The initial euphoria of seeing an opposition player dismissed usually wanes fairly quickly as it dawns that the advantage is more marginal than assumed and frustration, on and off the pitch, follows on behind. Town didn’t deserve the boos of a small amount of supporters, but their attempts to pick their way through a deep defensive wall were not particularly inspiring and creating good chances proved difficult.

Not that the home side lacked energy and, if anything, it was over elaboration which saw them falter as they sighted goal. One intricate move involving Sinani, Toffolo and O’Brien opened up the visitors at last only for Holmes’ effort from a fairly tight angle to be well saved by Allsop (a dead ball was mistakenly awarded).

Overall, though, Town were restricted to half chances and thwarted by a very good defensive performance by the visitors.

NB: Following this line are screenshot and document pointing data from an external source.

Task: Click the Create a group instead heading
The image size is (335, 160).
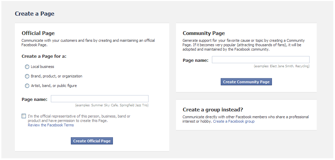Action: (213, 110)
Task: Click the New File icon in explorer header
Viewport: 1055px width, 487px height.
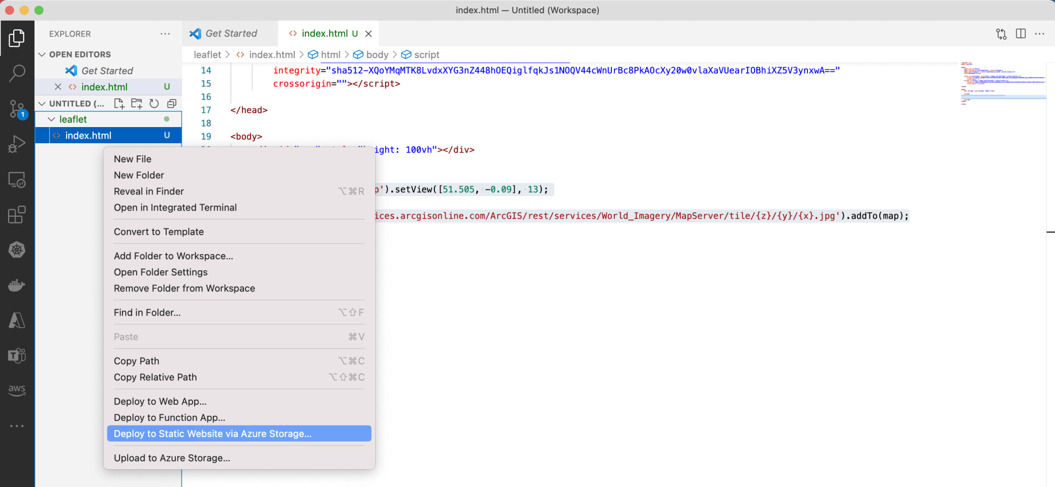Action: 119,103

Unsurprisingly, Corberán’s half time change saw Pearson replaced by Eiting who finally saw a peopled stadium as his second Town career begins. With Hogg moving to defence, Corberán was signalling good intent, but Eiting’s stumbling introduction to the game with 3 consecutive poor passes failed to provide the desired momentum.

In fact, the first chance of note fell to Derby and Town only escaped considerable embarrassment because Sibley just failed to bring the ball under control when he was heading for a one on one with Nicholls.

The scare did prompt a reaction from Town, though they still failed to threaten as the final 20 minutes approached. They should have been further aided by another sending off when Ebosele, who impressively snuffed out Thomas’s threat pretty much entirely, fouled O’Brien to stop a break having already been booked for kicking the ball away.

Rather belatedly, after nearly half an hour of insignificant threat from the home side, Corberán replaced Hogg with Rhodes and gave the Rams something different to think about. By this point, Pipa had revitalised the right flank having replaced the dependable Turton and he helped Thomas find more space with his surging runs.

On the three quarter mark, good fortune shone on the hosts again as a move involving simple passing by Sinani, O’Brien and Eiting found Holmes on the edge of the box. At the point of taking the shot, Bielik threw himself at the ball which diverted it in a loop over the beaten keeper. 

The relief of the home contingent contrasted sharply with Derby’s despair as they saw all their hard work undone by a deflection. Cruel.

With nothing to lose, the visitors pushed forward and were always vulnerable to the counter, with their defensive shape necessarily abandoned and, sure enough, an incisive Town attack freed Ward to shoot at Allsop who parried in to the path of Rhodes to register his first goal of the season and his 74th for the club.

Rhodes could have added a third late on but inexplicably got his legs tangled up and the chance was gone.

So another 3 points gained, the unbeaten run extended and a strengthened squad with 2 Chelsea loanees to be added over the next few weeks. It wasn’t particularly pretty, often frustrating and far from straightforward against a valiant opponent but Town maintain their challenge with momentum and promise.

An excellent transfer window gives Town a very good platform for the rest of the season; carpe diem.